Electoral_Map_FINAL-01.png

Here's how the electoral map played out on Nov. 8. Not every state has a winner-take-all electoral policy. In Nebraska and Maine, electoral votes are divvied up in proportion with the popular vote.

Do electors have to vote for their candidate?

There are no federal laws that require electors to vote for their party's candidate, but most states require electors to pledge to vote for the candidates. 

In 29 states and the District of Columbia electors who break their pledge can face fines and penalties.

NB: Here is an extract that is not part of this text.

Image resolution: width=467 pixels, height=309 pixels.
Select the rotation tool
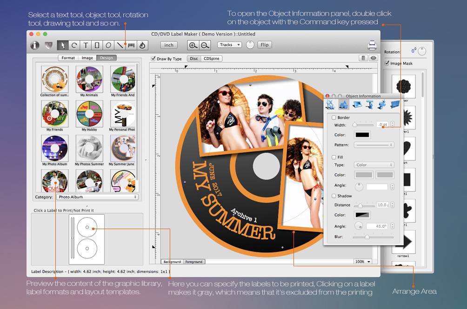point(74,45)
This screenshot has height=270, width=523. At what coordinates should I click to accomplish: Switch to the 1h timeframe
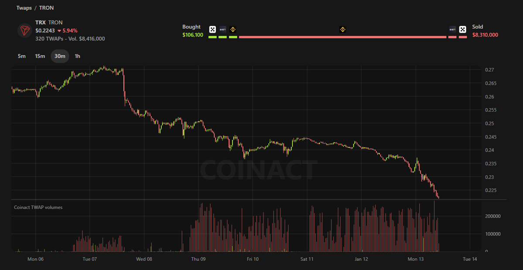77,56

Electors who don't vote for the candidate they are pledged to vote for are called "faithless electors." 

The 'Hamilton Electors'

Now a small group of Democratic electors are trying to convince Republican electors to not vote for Trump.  They call themselves the "Hamilton Electors" after Alexander Hamilton, the Founding Father who helped establish the Electoral College... and the one who inspired the hit broadway musical. 

Trump won 306 Electoral College votes, so 37 Republican electors would have to vote for someone else, or abstain from voting, to block Trump's win. 

A group of celebrities released this PSA urging electors to rethink their vote. 

Trump will still win

There's pretty much no way Hillary Clinton will win in the Electoral College. It's unlikely the 37 Republican electors that put Trump over the edge will vote for a Democrat. 

Even if those 37 electors decide to vote for someone else so that Trump no longer has the majority needed to win, the decision would just get passed on to the House of Representatives, who would elect one of the top three presidential candidates. Don't forget, the House is currently controlled by Republicans.

Republican electors say they are backing Trump 

There is little appetite among electors to rock the boat on Monday. More than 330 electors from both sides told the Associated Press they plan to vote for their pledged candidates. 

State party officials for 10 of the 30 states Trump won in November told The Hill they expect nearly every one of their electors to vote for Trump.